▶ [What needs to be done]:
Restrict the output to the lines below starting at the one that contains "პანდა თეთრი 160x320 (35, 1396)" and ending at the one that contains "120x280 ზომა (47, 732)", and restate them word for word, both ends included.

▶ [Provided data]:
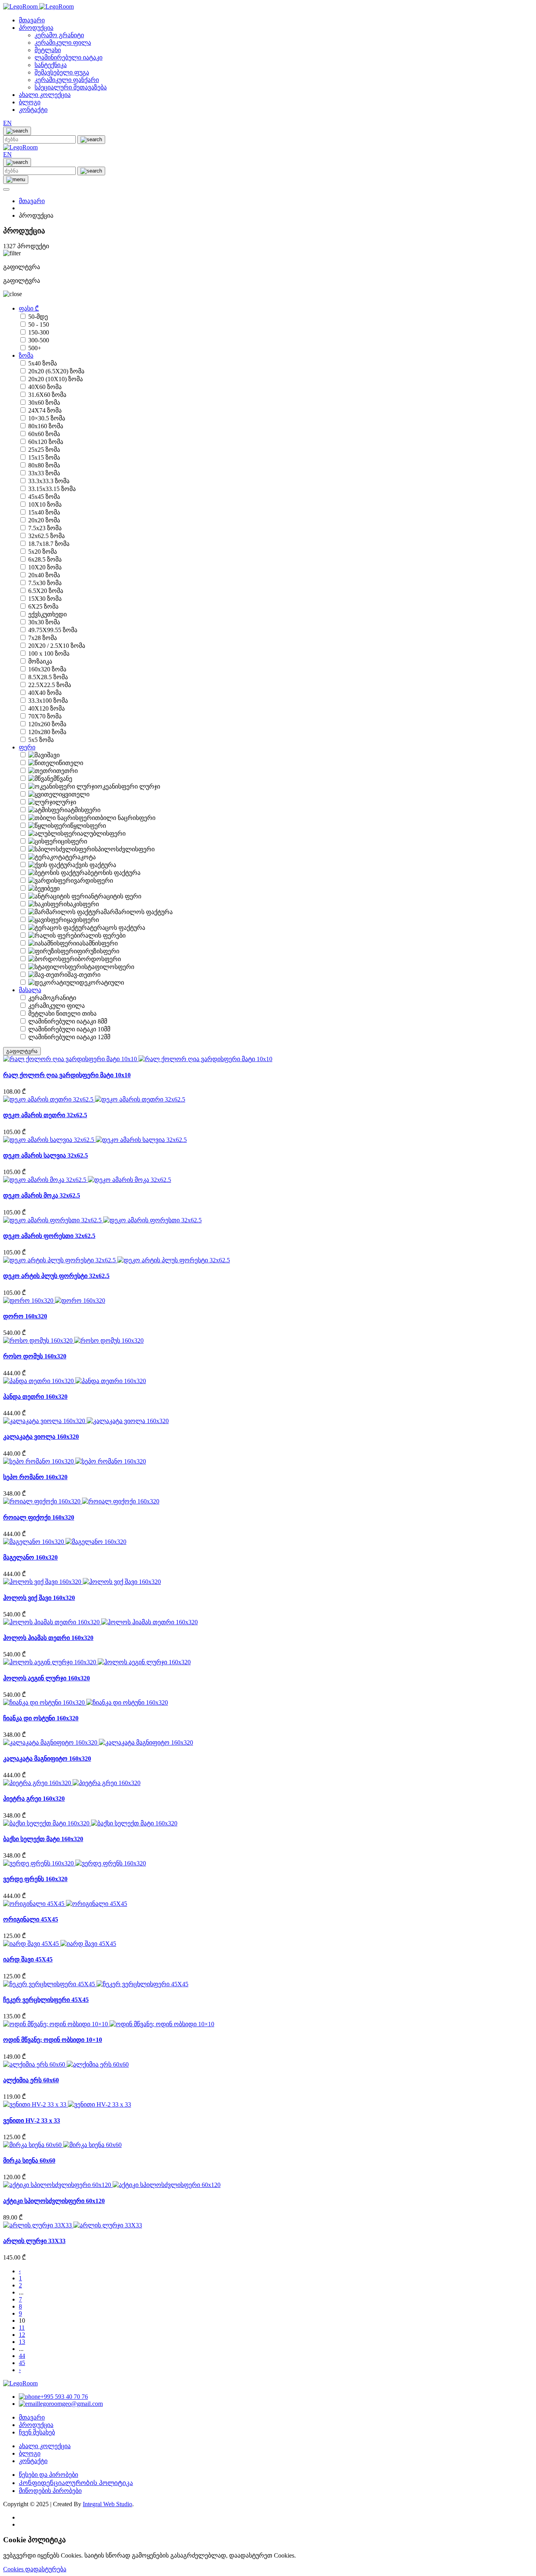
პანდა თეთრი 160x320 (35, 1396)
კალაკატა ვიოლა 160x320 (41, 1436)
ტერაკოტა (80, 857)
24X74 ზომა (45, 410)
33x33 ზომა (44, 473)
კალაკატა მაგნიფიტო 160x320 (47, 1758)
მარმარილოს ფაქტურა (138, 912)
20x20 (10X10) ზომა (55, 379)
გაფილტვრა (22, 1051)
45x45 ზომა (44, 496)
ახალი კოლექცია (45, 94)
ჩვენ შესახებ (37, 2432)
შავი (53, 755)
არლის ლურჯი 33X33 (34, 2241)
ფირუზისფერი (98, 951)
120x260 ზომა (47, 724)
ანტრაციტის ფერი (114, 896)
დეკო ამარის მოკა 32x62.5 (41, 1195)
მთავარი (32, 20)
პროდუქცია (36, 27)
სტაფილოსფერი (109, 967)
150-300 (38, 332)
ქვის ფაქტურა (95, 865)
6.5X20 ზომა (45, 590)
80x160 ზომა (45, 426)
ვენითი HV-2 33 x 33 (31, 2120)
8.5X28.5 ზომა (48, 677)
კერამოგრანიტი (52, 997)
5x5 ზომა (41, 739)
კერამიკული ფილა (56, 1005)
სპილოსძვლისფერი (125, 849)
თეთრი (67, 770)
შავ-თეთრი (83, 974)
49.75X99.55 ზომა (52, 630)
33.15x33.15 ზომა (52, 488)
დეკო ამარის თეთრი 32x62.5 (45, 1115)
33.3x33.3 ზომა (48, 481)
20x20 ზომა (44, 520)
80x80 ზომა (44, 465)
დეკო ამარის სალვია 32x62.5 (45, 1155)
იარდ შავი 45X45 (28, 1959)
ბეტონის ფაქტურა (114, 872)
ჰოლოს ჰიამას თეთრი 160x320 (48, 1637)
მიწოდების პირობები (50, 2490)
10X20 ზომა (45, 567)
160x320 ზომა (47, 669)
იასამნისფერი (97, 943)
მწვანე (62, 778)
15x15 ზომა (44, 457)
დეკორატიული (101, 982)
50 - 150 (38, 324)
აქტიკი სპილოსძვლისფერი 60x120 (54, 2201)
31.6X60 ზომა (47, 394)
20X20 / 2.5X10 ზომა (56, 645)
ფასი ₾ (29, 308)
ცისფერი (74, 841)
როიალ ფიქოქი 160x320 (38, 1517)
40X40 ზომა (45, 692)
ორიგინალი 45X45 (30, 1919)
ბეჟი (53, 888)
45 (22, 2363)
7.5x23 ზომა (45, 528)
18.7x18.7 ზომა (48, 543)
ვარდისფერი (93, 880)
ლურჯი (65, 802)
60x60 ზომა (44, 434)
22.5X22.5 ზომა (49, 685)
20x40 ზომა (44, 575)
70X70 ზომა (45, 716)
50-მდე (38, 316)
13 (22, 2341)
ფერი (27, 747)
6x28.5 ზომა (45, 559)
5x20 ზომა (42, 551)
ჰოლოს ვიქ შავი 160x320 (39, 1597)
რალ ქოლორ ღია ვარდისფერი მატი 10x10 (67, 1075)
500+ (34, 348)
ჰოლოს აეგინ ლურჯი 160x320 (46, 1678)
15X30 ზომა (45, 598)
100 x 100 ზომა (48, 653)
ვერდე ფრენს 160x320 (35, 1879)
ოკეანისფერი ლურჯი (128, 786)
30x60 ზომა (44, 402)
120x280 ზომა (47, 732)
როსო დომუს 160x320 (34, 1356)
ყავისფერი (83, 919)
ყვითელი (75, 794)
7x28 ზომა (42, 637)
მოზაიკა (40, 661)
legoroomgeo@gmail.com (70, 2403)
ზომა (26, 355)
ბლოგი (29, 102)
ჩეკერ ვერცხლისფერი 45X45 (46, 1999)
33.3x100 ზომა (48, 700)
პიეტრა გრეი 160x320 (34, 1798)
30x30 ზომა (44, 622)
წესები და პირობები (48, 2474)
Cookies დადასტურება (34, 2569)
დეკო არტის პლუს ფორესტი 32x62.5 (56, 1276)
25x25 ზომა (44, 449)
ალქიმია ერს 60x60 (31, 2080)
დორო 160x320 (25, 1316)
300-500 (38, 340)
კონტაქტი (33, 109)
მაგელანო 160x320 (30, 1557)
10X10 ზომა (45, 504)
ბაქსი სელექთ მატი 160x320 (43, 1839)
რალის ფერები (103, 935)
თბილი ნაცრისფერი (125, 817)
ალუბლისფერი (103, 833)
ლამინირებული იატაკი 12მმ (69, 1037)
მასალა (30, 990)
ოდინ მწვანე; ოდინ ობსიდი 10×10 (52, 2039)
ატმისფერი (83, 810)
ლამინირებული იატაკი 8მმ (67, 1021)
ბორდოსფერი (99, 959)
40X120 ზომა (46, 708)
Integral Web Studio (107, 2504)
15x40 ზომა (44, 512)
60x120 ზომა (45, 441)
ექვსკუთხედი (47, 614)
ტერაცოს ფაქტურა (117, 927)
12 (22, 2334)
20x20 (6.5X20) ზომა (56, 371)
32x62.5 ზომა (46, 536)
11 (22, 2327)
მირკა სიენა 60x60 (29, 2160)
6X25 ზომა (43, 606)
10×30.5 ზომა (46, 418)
...
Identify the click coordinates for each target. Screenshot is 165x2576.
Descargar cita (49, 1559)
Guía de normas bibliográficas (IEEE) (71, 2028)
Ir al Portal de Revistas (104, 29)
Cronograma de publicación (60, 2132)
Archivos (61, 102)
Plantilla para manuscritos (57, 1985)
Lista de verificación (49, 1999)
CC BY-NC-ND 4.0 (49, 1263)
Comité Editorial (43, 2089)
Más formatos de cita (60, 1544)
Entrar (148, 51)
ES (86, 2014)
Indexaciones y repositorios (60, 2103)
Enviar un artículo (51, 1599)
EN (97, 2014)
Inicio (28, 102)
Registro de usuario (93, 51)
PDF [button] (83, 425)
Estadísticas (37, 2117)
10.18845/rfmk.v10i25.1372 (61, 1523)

▶ [Output of the exercise]:
პანდა თეთრი 160x320 (35, 1396)
კალაკატა ვიოლა 160x320 (41, 1436)
ტერაკოტა (80, 857)
24X74 ზომა (45, 410)
33x33 ზომა (44, 473)
კალაკატა მაგნიფიტო 160x320 (47, 1758)
მარმარილოს ფაქტურა (138, 912)
20x20 (10X10) ზომა (55, 379)
გაფილტვრა (22, 1051)
45x45 ზომა (44, 496)
ახალი კოლექცია (45, 94)
ჩვენ შესახებ (37, 2432)
შავი (53, 755)
არლის ლურჯი 33X33 (34, 2241)
ფირუზისფერი (98, 951)
120x260 ზომა (47, 724)
ანტრაციტის ფერი (114, 896)
დეკო ამარის მოკა 32x62.5 (41, 1195)
მთავარი (32, 20)
პროდუქცია (36, 27)
სტაფილოსფერი (109, 967)
150-300 (38, 332)
ქვის ფაქტურა (95, 865)
6.5X20 ზომა (45, 590)
80x160 ზომა (45, 426)
ვენითი HV-2 33 x 33 (31, 2120)
8.5X28.5 ზომა (48, 677)
კერამოგრანიტი (52, 997)
5x5 ზომა (41, 739)
კერამიკული ფილა (56, 1005)
სპილოსძვლისფერი (125, 849)
თეთრი (67, 770)
შავ-თეთრი (83, 974)
49.75X99.55 ზომა (52, 630)
33.15x33.15 ზომა (52, 488)
დეკო ამარის თეთრი 32x62.5 (45, 1115)
33.3x33.3 ზომა (48, 481)
20x20 ზომა (44, 520)
80x80 ზომა (44, 465)
დეკო ამარის სალვია 32x62.5 (45, 1155)
იარდ შავი 45X45 (28, 1959)
ბეტონის ფაქტურა (114, 872)
ჰოლოს ჰიამას თეთრი 160x320 (48, 1637)
მიწოდების პირობები (50, 2490)
10X20 ზომა (45, 567)
160x320 ზომა (47, 669)
იასამნისფერი (97, 943)
მწვანე (62, 778)
15x15 ზომა (44, 457)
დეკორატიული (101, 982)
50 - 150 (38, 324)
აქტიკი სპილოსძვლისფერი 60x120 (54, 2201)
31.6X60 ზომა (47, 394)
20X20 / 2.5X10 ზომა (56, 645)
ფასი ₾ (29, 308)
ცისფერი (74, 841)
როიალ ფიქოქი 160x320 (38, 1517)
40X40 ზომა (45, 692)
ორიგინალი 45X45 (30, 1919)
ბეჟი (53, 888)
45 (22, 2363)
7.5x23 ზომა (45, 528)
18.7x18.7 ზომა (48, 543)
ვარდისფერი (93, 880)
ლურჯი (65, 802)
60x60 ზომა (44, 434)
22.5X22.5 ზომა (49, 685)
20x40 ზომა (44, 575)
70X70 ზომა (45, 716)
50-მდე (38, 316)
13 (22, 2341)
ფერი (27, 747)
6x28.5 ზომა (45, 559)
5x20 ზომა (42, 551)
ჰოლოს ვიქ შავი 160x320 (39, 1597)
რალ ქოლორ ღია ვარდისფერი მატი 10x10 (67, 1075)
500+ (34, 348)
ჰოლოს აეგინ ლურჯი 160x320 (46, 1678)
15X30 ზომა (45, 598)
100 x 100 ზომა (48, 653)
ვერდე ფრენს 160x320 (35, 1879)
ოკეანისფერი ლურჯი (128, 786)
30x60 ზომა (44, 402)
120x280 ზომა (47, 732)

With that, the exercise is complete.